What is the MRN complex? What are the functions of the subunits?

A

Mre11-Rad50-Nbs1 (MRN) prepares DNA for HR.

  • Rad50: contains ATPase domains that interacts with Mre11 and associates with DNA ends.
  • Mre11: stabilises DNA ends and has endonuclease and exonuclease activities needed in DNA resection during HR.
  • Nbs1: interacts with Mre11 and recruits ATM to the site of DNA damage through its c-terminal region.
22
Q

Outline Ligase IV function.
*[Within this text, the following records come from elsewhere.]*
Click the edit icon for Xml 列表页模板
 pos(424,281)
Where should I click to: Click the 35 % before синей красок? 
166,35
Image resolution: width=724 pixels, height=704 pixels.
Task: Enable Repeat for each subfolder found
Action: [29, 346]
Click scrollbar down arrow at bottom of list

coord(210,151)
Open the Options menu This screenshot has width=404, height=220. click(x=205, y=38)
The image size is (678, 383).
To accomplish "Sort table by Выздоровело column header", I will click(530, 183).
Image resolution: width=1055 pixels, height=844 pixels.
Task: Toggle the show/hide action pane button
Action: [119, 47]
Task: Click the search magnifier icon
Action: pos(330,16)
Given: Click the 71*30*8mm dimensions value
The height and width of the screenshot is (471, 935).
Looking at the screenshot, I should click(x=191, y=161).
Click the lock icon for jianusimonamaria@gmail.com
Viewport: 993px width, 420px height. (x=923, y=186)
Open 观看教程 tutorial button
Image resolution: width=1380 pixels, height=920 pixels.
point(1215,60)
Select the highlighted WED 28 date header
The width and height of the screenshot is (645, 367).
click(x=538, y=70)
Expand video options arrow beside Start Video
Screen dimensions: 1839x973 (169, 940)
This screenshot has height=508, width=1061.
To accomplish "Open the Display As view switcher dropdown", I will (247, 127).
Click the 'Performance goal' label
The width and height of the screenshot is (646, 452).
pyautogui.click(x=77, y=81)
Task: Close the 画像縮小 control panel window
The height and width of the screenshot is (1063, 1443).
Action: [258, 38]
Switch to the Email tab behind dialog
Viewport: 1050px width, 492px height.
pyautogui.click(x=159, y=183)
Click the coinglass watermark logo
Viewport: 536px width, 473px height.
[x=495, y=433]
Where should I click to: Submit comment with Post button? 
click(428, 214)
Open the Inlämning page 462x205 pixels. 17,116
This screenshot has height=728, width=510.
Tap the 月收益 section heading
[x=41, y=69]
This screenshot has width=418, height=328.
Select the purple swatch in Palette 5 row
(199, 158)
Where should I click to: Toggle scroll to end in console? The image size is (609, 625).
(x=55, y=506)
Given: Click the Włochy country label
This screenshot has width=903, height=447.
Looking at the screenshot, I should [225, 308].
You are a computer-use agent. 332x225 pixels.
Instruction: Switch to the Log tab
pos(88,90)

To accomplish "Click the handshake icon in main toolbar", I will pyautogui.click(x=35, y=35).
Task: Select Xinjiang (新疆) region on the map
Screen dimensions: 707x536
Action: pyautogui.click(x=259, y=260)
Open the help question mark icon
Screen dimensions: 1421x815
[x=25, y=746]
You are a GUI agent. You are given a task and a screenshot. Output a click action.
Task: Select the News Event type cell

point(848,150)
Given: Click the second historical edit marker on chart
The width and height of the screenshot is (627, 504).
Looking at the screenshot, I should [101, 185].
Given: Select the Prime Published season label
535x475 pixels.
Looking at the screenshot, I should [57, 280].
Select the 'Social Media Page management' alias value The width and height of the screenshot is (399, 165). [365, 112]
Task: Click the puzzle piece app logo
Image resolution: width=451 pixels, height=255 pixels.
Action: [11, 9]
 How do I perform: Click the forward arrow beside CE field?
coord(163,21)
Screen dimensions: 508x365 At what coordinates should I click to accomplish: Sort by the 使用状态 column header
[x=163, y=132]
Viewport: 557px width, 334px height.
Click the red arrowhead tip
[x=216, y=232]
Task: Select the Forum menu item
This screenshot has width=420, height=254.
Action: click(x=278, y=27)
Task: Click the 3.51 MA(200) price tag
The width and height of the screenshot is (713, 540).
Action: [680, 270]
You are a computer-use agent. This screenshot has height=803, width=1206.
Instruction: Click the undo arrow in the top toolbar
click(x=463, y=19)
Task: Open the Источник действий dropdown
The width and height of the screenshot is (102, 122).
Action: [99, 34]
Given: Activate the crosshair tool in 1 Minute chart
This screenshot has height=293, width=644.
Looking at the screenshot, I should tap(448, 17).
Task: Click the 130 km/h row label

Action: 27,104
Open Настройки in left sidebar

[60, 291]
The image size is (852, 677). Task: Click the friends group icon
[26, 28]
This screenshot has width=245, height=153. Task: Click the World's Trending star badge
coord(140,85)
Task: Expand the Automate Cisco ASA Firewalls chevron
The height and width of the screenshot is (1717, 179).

What happens when it is dysfunctional?

A
  • Normal: Ligase IV is an ATP-dependent DNA ligase that joins double-strand breaks during the non-homologous end joining pathway of DSB repair. It is also essential for V(D)J recombination. Lig4 forms a complex with XRCC4, and further interacts with the DNA-dependent protein kinase (DNA-PK) and XLF/Cernunnos, which are also required for NHEJ. Ligase IV is encoded by the LIG4 found on chromosome 13q33.
  • Dyfunctional: In humans, mutant ligase 4 results in a clinical condition known as LIG4 syndrome, and autosomal hereditary disease. Mutations are thought to be hypomorphic. This syndrome is characterized by radiosensitivity, growth delay, developmental delay, microcephaly, facial dysmorphisms (‘Bird-like’), increased disposition to leukemia, impaired DSB rejoining, variable degrees of immunodeficiency and pancytopenia. Transgenic mouse models can be used to study this syndrome: R278H LIG4 mutant, defective V(D)J recombination, radiosensitivity, LIG4-/- embryonic lethal (rescued by p53), growth retardation, decreased life span, decreased fertility.
23
Q

What is the function of ATM? What are the consequences when it is dysfuncional?

A
  • Normally: ATM belongs to a conserved serine/threonine kinase family (PIKKs) that all contain a PI3K domain. This is the catalytic site of the active protein. ATM responds primarily to DSBs. ATM resides inactive in the nucleus in a dimer, where each PI3K domain is blocked by the FAT domain on the other molecule. Following DNA damage, each ATM molecule phosphorylates the other on Ser1981 in the FAT domain, releasing the molecules into active monomers. ATM then proceeds to phosphorylate a wide array of substrates involved in DDR.
  • Dyfunctionally: ataxia telangiectasia is the genomic instability syndrome resulting from a mutant ATM gene. It is characterised by cerebellar degeneration, leading to severe neuromotor dysfunction, immunodeficiency, genome instability, thymic atrophy, extreme IR sensitivity, predisposition to lymphoreticular malignancies.
24
Q

How can AT be diagnosed?

A
  • Clinical symptoms: early onset ataxia with oculocutaneous telangiectases, with oculomotor apraxia for early diagnosis (which is usually difficult).
  • Elevated alpha-fetoprotein (95% cases) and carcinoembryonic antigen.
  • Increased frequency of breaks and rearrangements in chromosomes, which can be detected under microscopy after exposing cells to IR/bleomycin.
  • ATM sequence analysis and mutation scanning.